Acuarela :: 1998 :: acheter ce disque
Dès le début de leur deuxième album, le premier à s’être frayé un chemin jusqu’en France, le plus réussi, aussi, Migala balayait tout ce que l’on croyait savoir de la musique espagnole. Pour nous, pauvres touristes, elle se résumait à quelques souvenirs d’été festifs, aux rythmes frénétiques de la makina, ou au très démonstratif flamenco. C'est à cela que nous étions préparés. Mais sûrement pas aux mélodies amères et lentes que proposait cet étonnant sextet madrilène.

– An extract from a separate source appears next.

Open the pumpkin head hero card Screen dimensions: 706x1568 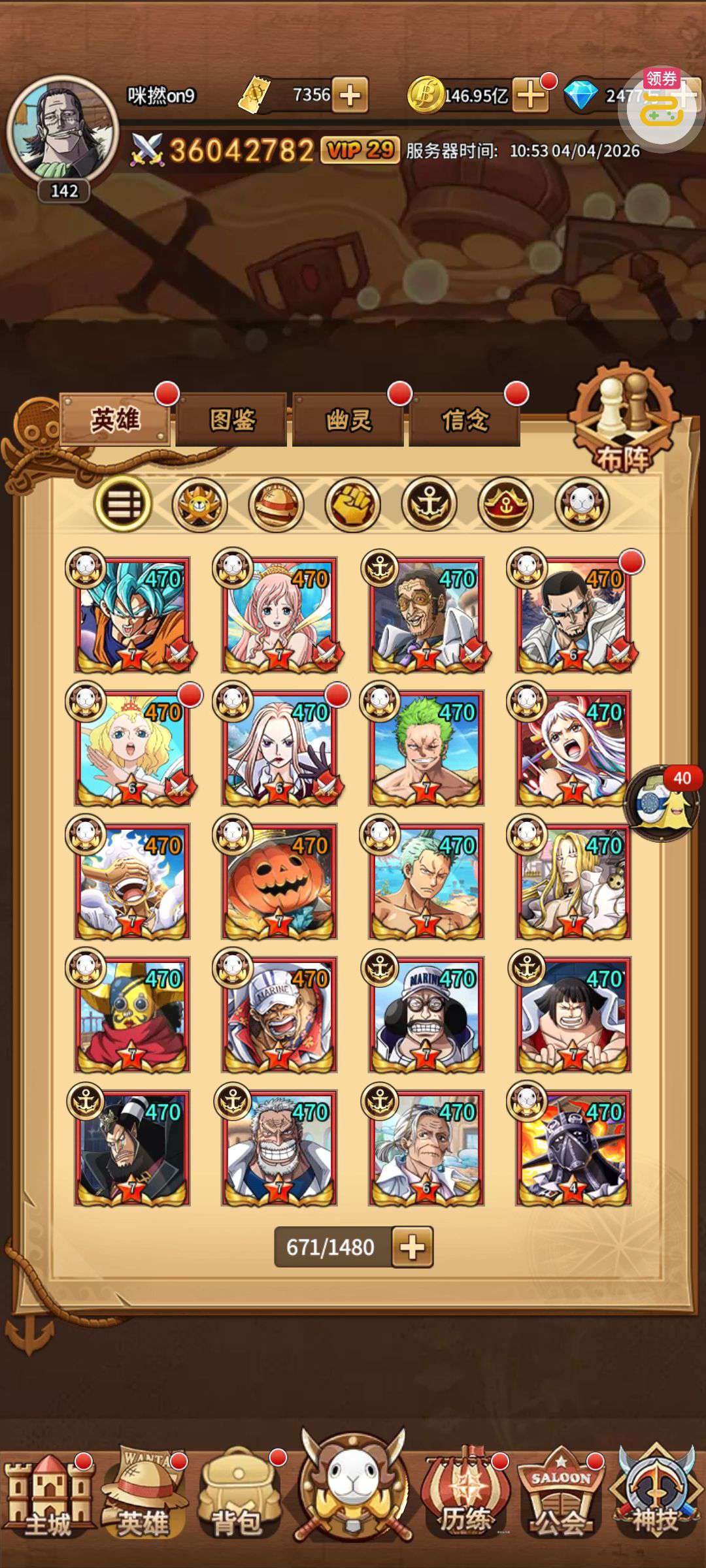(279, 882)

Tout à coup, Migala révélait qu’en Espagne, existait une scène cousine du rock éthéré et neurasthénique de San Francisco, ou du néo-folk aride et désolé de Will Oldham et de son Palace ("On Not Given Farewells...", "When I Go, I Go") ; qu’il y avait des artistes capables d’instrumentaux doucement expérimentaux dans la lignée du post-rock (témoin la lente introduction de "Low of Defenses", ou les violons et synthétiseur de "Guetaria") ou de petites ritournelles rétro dans un style très Yann Tiersen ("Dactylographique") ; que le spleen avait sa place au pays du soleil éternel, que Smog et Bill Callahan avaient des cousins à Madrid.

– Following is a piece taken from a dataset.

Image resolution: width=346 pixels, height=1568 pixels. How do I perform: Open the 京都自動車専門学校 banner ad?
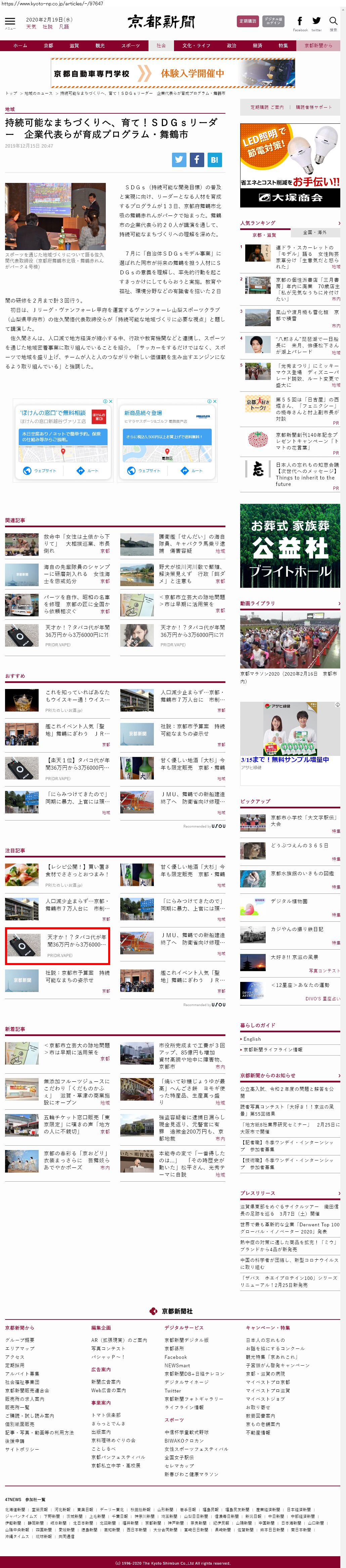(173, 74)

Et il ne s’agissait pas de vils copieurs. Non. Le magnifique et morriconien "Gurb Song", le délicat "Ancient Glaciar Tongues", un "Regular Storm Sounds" presque up-tempo, étaient de vrais bons titres poignants et originaux. L’album était d’une consistance et d’une solidité à toute épreuve. Les piano, accordéon et violon étaient dosés avec attention, ils coloraient les guitares aux moments les plus fortuits. Comme le confirmerait la distribution de l'album suivant, Arde, par Sub Pop, Migala avait sa place chez ses homologues américains, il était leur égal.